O que é estar disponível para um relacionamento amoroso? Quando existe a compreensão de que para se abrir para o amor a dois não basta estar sozinho, as possibilidades de se estabelecer vínculo saudável aumentam.

Ao observar as letras de canções populares atuais que bombardeiam as pessoas por todas a mídias no Brasil, é fácil perceber que o foco dos conteúdos é o sofrimento pré ou pós relacionamento, sentimentos de abandono e desejos realizados ou não de vingança, além, de destacar os aspectos genitais das relações amorosas. Longe de ser uma observação de caráter moralista, esta constatação tem por finalidade ampliar a visão cultural na qual estamos forçosamente mergulhados e provocar uma reflexão acerca do quanto isso condiciona as formas de se estabelecer relações amorosas.

Vivemos, sem dúvida nenhuma, numa cultura do descartável e da baixa motivação para compromissos duradouros. Esta é a realidade atual nesta segunda década do século XXI.

Como dizia antes, para estar disponível para o relacionamento amoroso, é preciso mais do que estar só, é necessário, estar povoado pelos pais biológicos e pelos ancestrais maternos e paternos, é preciso que eles sejam parte da pessoa e, junto com essa atitude de manter uma forte conexão de alma com a família de origem, ter fechado o ciclo de algum relacionamento anterior. Não basta ter encerrado externamente o relacionamento, é preciso cortar o vinculo psicológico, subconsciente, muitas vezes, imperceptível para o interessado em abrir sua vida para o amor a dois.

Embora as canções populares cantem o tema do abandono, na vida real, um adulto de verdade não pode ser abandonado. Abandono só é possível para crianças. Aí permite à pessoa se conhecer e perceber como se coloca no relacionamento amoroso: com postura infantil ou adulta?

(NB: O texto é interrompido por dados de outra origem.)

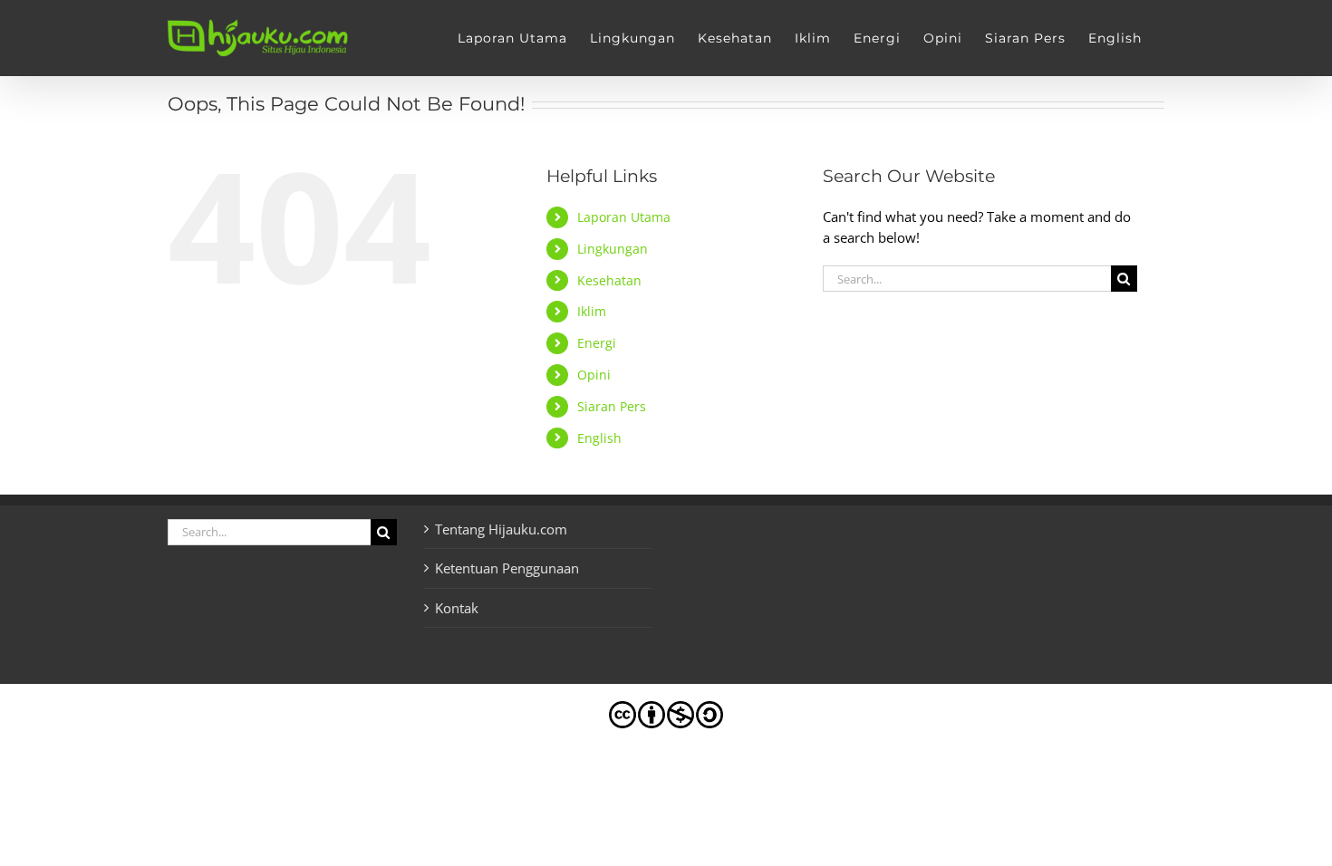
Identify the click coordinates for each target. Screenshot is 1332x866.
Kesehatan (609, 280)
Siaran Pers (611, 406)
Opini (594, 374)
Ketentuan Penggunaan (507, 568)
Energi (596, 342)
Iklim (591, 311)
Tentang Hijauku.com (501, 529)
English (599, 438)
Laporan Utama (624, 217)
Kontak (456, 608)
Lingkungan (612, 248)
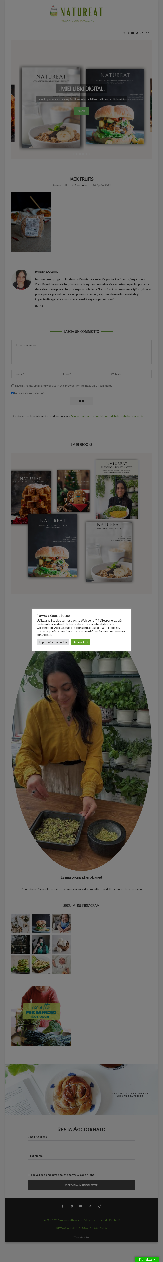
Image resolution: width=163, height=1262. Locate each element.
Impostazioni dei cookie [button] (53, 642)
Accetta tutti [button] (81, 642)
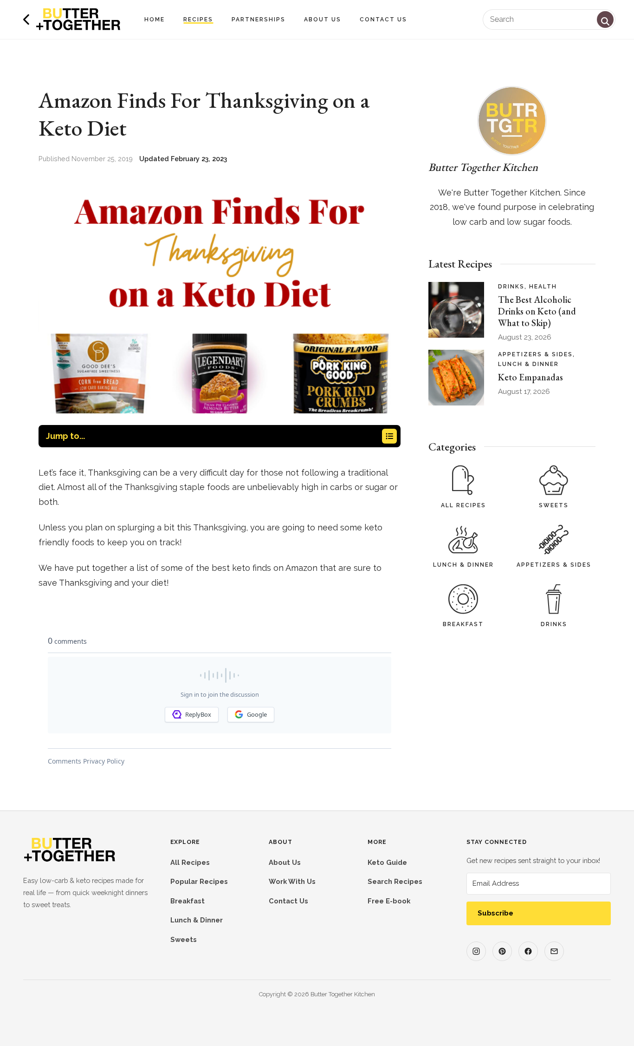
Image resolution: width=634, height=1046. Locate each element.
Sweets (554, 505)
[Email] (554, 951)
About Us (322, 19)
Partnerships (258, 19)
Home (154, 19)
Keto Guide (387, 862)
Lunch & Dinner (463, 565)
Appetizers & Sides (554, 565)
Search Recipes (395, 881)
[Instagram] (476, 951)
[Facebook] (528, 951)
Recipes (198, 19)
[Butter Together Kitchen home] (69, 860)
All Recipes (463, 505)
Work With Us (292, 881)
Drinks (554, 624)
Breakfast (463, 624)
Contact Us (383, 19)
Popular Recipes (199, 881)
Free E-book (389, 901)
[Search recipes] (605, 19)
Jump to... (65, 436)
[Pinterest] (502, 951)
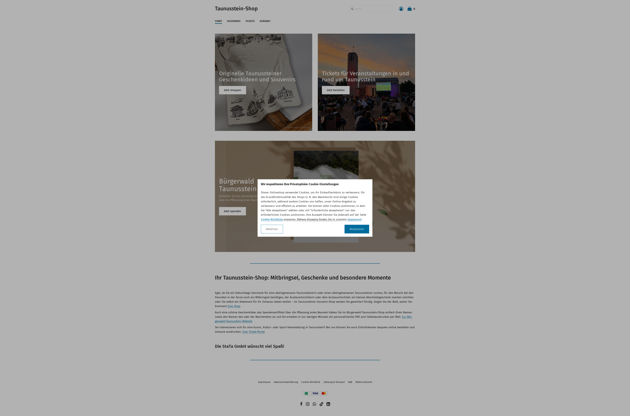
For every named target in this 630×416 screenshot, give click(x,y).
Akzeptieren (357, 229)
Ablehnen (272, 229)
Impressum (355, 219)
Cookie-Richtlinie (272, 219)
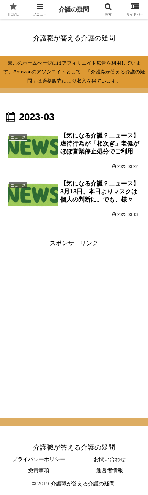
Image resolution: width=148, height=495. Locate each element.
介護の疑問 (74, 9)
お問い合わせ (110, 459)
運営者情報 (109, 470)
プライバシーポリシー (38, 459)
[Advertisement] (74, 323)
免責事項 (38, 470)
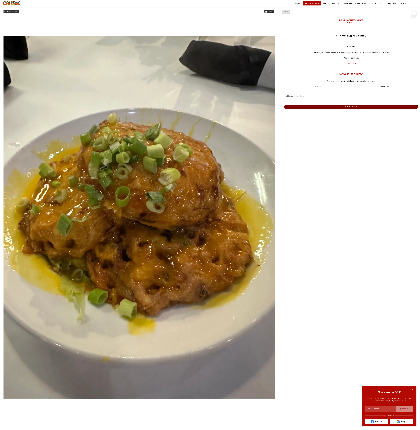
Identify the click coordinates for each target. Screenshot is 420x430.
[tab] (317, 86)
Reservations (345, 3)
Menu (297, 3)
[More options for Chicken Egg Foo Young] (413, 12)
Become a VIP (389, 3)
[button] (312, 3)
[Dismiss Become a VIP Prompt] (412, 389)
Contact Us (375, 3)
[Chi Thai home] (11, 3)
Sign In (403, 3)
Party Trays (329, 3)
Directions (360, 3)
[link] (351, 63)
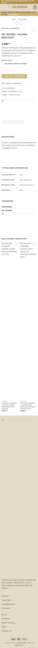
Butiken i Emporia (8, 623)
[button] (3, 7)
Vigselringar (6, 600)
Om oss (4, 615)
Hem (14, 19)
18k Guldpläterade (26, 180)
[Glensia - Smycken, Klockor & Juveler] (19, 7)
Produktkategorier (8, 604)
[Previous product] (21, 23)
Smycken (22, 19)
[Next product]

É urgente, antes de buscar um novo relacionamento ou se colocar disponível, perguntar-se: qual é o meu foco? O que busco tem características duradouras ou passageiras? A questão é estar ciente de que o que busca, mesmo que seja inconscientemente, será encontrado, portanto, não há muito do que se reclamar.

Como destaquei, é preciso perceber se, realmente, está livre de alma. Vínculo não se estabelece onde há outro vínculo em vigor, mesmo que não seja visível. Antes de ir para vivenciar o amor no cotidiano, é preciso que esteja bem resolvido internamente. Se já está feliz consigo, com sua imagem, com sua carreira, com sua família de origem, com o mundo e com a vida, certamente, um vinculo amoroso será o coroamento de um movimento que sempre começa internamente e jamais no mundo externo. (Aluísio Alves: Doutor em Educação Médica, Psicanalista, Terapeuta Sistêmico, Constelador Familiar).